Superar preconceitos e construir uma trajetória independente não é uma tarefa impossível, desde que se saiba exatamente quais estruturas funcionam para impedi-la. Neste sentido, a força feminina de Eliane Dias, advogada, produtora e empresária dos Racionais MC’S e uma das principais vozes na defesa da causa negra, foi importante para o fechamento do ciclo I do CLIPE, o Circuito Literário nas Periferias, um projeto da Fundação Tide Setubal em parceria com a Companhia das Letras.
Desta vez, o Circuito aconteceu em Ermelino Matarazzo, no último dia 15 de dezembro, na Ocupação Cultural Mateus Santos. A Ocupação busca valorizar a produção cultural periférica feita pelos próprios atores da periferia e, está, há três anos, num prédio antes desativado por décadas. Ela objetiva ser um dia a Casa de Cultura de Ermelino Matarazzo e Ponte Rasa e, atualmente, oferece cursos, saraus e é também um espaço para diversos coletivos culturais.
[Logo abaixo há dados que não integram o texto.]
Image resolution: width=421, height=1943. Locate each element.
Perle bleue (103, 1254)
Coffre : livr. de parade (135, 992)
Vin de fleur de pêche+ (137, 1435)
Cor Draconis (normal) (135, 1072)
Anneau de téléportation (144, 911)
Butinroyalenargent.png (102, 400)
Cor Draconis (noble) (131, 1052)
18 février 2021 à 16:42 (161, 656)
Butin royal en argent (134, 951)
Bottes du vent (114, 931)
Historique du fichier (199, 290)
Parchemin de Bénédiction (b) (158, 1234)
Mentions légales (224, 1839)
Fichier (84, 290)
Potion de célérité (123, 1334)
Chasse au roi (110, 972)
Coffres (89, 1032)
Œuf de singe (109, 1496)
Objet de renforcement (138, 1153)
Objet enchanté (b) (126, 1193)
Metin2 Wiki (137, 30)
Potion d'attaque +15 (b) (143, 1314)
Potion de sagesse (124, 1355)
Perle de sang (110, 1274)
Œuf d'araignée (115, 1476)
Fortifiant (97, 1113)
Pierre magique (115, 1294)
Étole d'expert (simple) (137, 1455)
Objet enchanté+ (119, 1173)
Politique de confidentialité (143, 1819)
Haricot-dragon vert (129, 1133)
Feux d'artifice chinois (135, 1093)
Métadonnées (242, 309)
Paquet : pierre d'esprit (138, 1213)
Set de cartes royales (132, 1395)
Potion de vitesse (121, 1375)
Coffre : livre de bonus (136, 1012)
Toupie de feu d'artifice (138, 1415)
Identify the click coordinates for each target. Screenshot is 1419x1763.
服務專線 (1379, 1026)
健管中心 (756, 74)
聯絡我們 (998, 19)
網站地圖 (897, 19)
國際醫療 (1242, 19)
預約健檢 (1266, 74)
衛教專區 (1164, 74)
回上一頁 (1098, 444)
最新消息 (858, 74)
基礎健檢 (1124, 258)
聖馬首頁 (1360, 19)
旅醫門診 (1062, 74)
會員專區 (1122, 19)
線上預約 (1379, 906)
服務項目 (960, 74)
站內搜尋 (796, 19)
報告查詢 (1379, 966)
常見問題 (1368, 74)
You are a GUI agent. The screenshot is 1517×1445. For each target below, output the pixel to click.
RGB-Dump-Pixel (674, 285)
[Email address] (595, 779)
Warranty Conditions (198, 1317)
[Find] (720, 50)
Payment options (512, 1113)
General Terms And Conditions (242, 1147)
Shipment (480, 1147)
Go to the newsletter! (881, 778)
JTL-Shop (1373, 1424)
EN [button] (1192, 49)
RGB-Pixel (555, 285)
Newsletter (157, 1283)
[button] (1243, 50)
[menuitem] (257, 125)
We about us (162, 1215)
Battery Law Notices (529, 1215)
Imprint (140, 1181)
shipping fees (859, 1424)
A literatura é o carro chefe da ocupação, com oficinas de poesia, os Slams, cursos de escrita, uma biblioteca comunitária alimentada pelo bairro e um acervo só com livros da periferia.
“Receber a Eliane e o Clipe foi uma honra para nós” diz Douglas Barbosa Andrade, integrante da Ocupação. “Esta é uma ação que está em conexão com os nossos saraus e a parceria com a Fundação Tide Setubal facilitou muito o processo de organização. Acho marcante quando Eliane conta da luta para estar na academia, isso fala diretamente a nós. Porque a academia ainda é muito distante da nossa realidade. É difícil da gente acessá-la, e até mesmo a usp leste, que está fisicamente perto, é muito distante”.
As questões do acesso à universidade pública e do aprofundamento da cultura letrada é ainda um desafio para o Brasil, embora tenhamos tido consideráveis avanços nos últimos 25 anos. Na voz de quem está na periferia, é quase unânime a sua importância. É o caso de Malu Gomes, articuladora cultural da Fundação Tide Setubal, moradora do Jardim Lapenna e a responsável por mediar o encontro de Eliane Dias com a plateia presente.
“Foi a primeira vez que fiz a mediação e, apesar do nervosismo inicial, foi mágico, porque pude me identificar com a história da Eliane. Ela teve uma vida de luta e resistência e conseguiu superar as dificuldades, como o fato de ser a primeira da família a ter uma formação acadêmica. No meu caso, depois de mim, outros familiares se sentiram estimulados a fazer uma faculdade e isso é muito importante para a nossa transformação. Foi a partir dessa formação que eu consegui sair da bolha, deixei de ter receio das pessoas e de sair do meu bairro para conhecer o mundo”
Neste sentido, a literatura serve para afirmar identidades e, também, para permitir utilizá-la como uma ferramenta de inclusão. As questões raciais e sociais por vezes confundem-se nas estruturas que impedem a superação dos preconceitos, porém, a possibilidade de ver-se como produtores de cultura local por meio da escrita pode ser o impulso para a desejada transformação.